Your instructions:
Would you transcribe the listing exactly as it stands, minus any images?

Information shown:
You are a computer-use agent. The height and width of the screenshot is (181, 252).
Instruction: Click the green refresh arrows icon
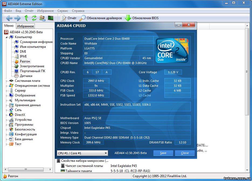coord(34,18)
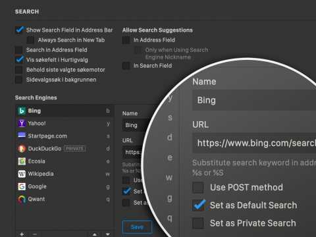Choose the Startpage.com icon in list

(22, 136)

Solution to this exercise:
You are a computer-use agent. The height and width of the screenshot is (181, 252).
Instruction: Click the green refresh arrows icon
coord(34,18)
Choose the Startpage.com icon in list

(22, 136)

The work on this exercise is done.